Reporter: Bidara Pink | Editor: Noverius Laoli
KONTAN.CO.ID - JAKARTA. Revisi Peraturan Pemerintah (PP) Nomor 1 tahun 2019 tentang Devisa Hasil Ekspor (DHE) kemungkinan rampung bulan ini.
Menteri Koordinator Bidang Perekonomian Airlangga Hartarto mengatakan, saat ini sedang menunggu proses penandatanganan dari pihak terkait.
"PP DHE sedang bersirkulasi. Mudah-mudahan paraf nanti langsung diluncurkan, dan mudah-mudahan bulan ini bisa selesai," terang Airlangga saat menjawab pertanyaan Kontan.co.id, Rabu (12/4).
Wacana revisi tersebut memang berkembang sejak awal tahun 2023, tetapi belum juga ada kabar kapan revisi PP akan diluncurkan.
Baca Juga: Agar Ekonom RI Makin Kuat, Pemerintah Siapkan Sederet Program Prioritas
Airlangga mengaku tidak ada kendala yang berarti dalam pembahasan revisi peraturan tersebut. Ini murni sedang menunggu proses penandatanganan.
Sebelumnya, pemerintah telah mengumumkan sejumlah kebijakan yang akan ada dalam beleid baru tersebut, seperti eksportir yang wajib memarkirkan DHE di perbankan dalam negeri selama tiga bulan.
Kemudian ada juga wacana besaran DHE yang disimpan, wajib 30% dari total ekspor.

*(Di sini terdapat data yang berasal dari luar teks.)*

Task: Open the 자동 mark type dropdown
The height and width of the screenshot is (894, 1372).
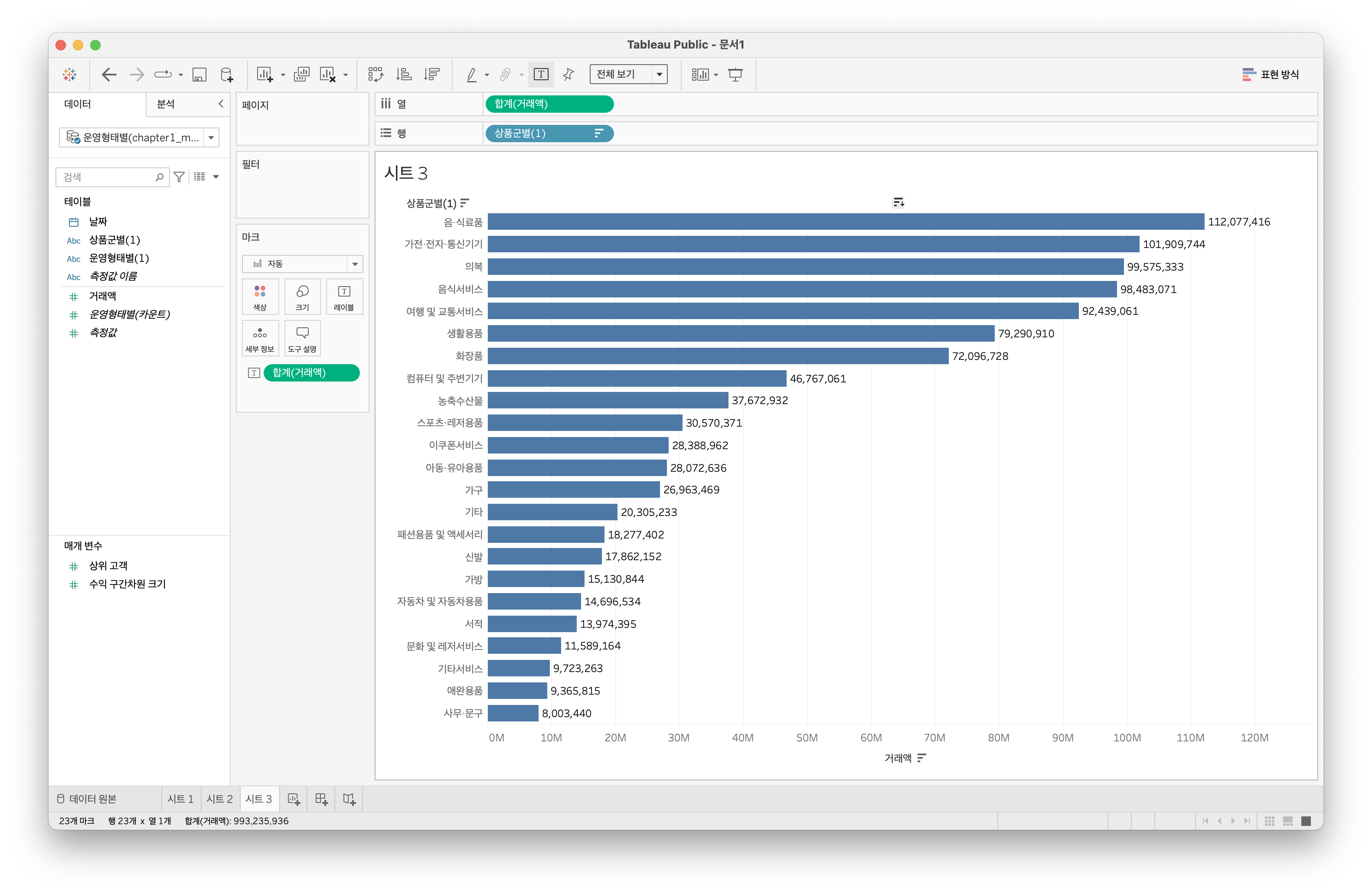Action: pos(355,264)
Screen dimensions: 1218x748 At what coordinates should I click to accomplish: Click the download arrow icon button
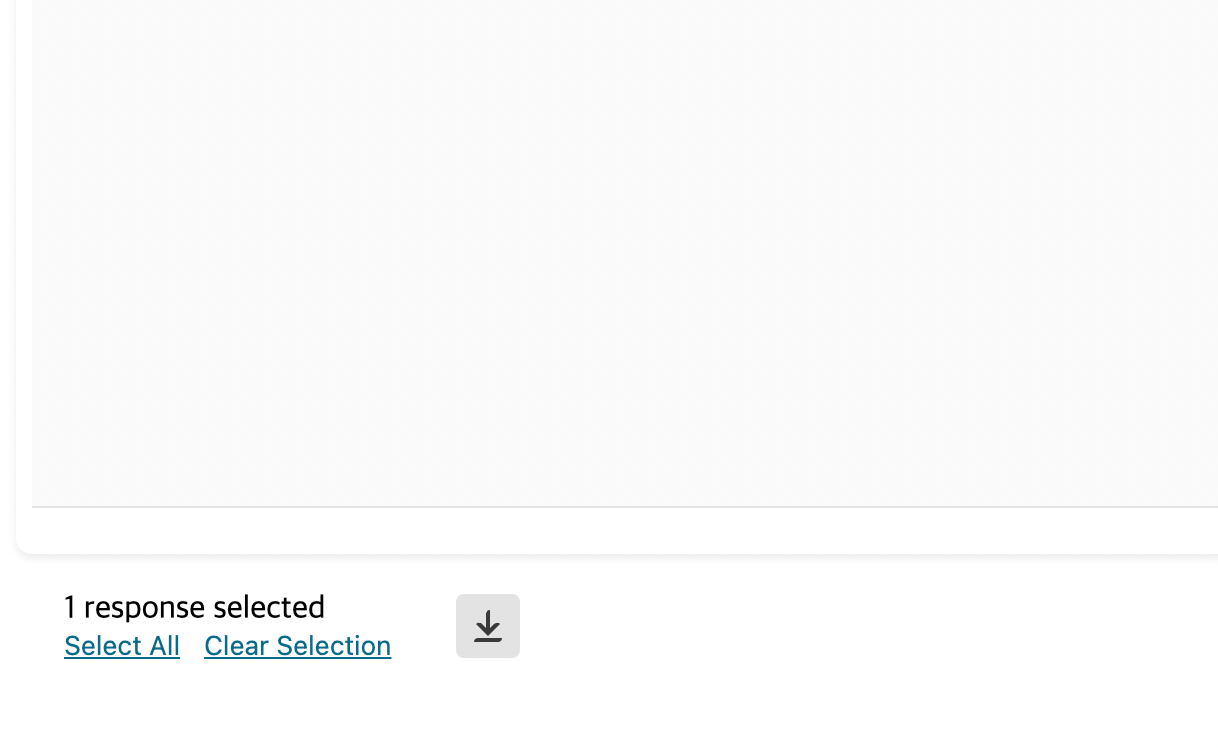coord(488,626)
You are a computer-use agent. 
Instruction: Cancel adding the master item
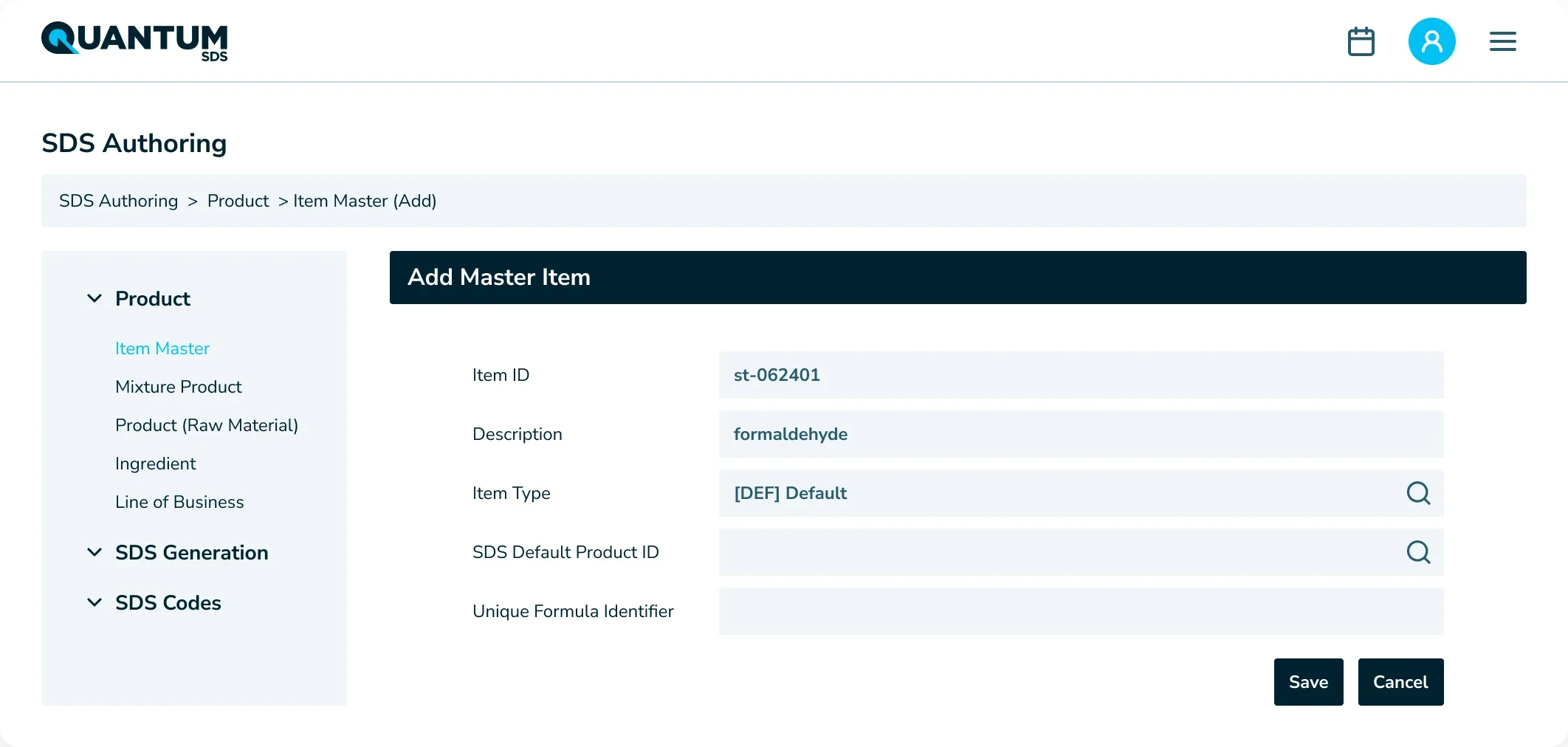pyautogui.click(x=1400, y=682)
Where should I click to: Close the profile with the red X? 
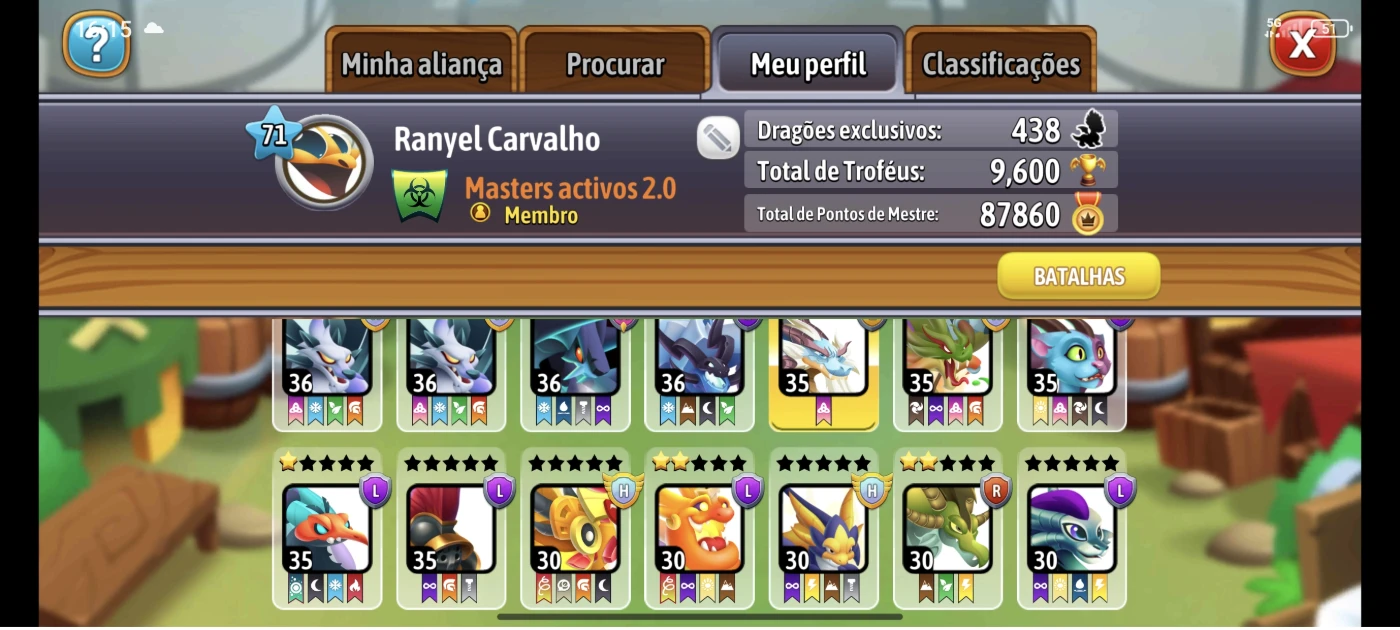[x=1302, y=44]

Ekonom Senior KB Valbury Sekuritas Fikri C. Permana mengungkapkan, revisi PP ini akan memperkuat cadangan devisa Indonesia.
"Kalau ini benar terjadi, harapannya ada tambahan sekitar US$ 2 miliar hingga US$ 3 miliar tiap bulan di cadangan devisa kita," terang Fikri kepada Kontan.co.id, Senin (10/4).
Baca Juga: Jika PP DHE Terbit, Ada Potensi Tambahan Cadangan Devisa US$ 3 Miliar per Bulan
Dengan kondisi ini, Fikri yakin cadangan devisa Indonesia akan bergerak di kisaran US$ 160 miliar pada akhir tahun 2023.
Ini pun akan memperkuat otot rupiah, sehingga nilai tukar rupiah diperkirakan bisa bergerak di kisaran Rp 14.800 hingga Rp 15.500 per dolar AS hingga akhir tahun 2023.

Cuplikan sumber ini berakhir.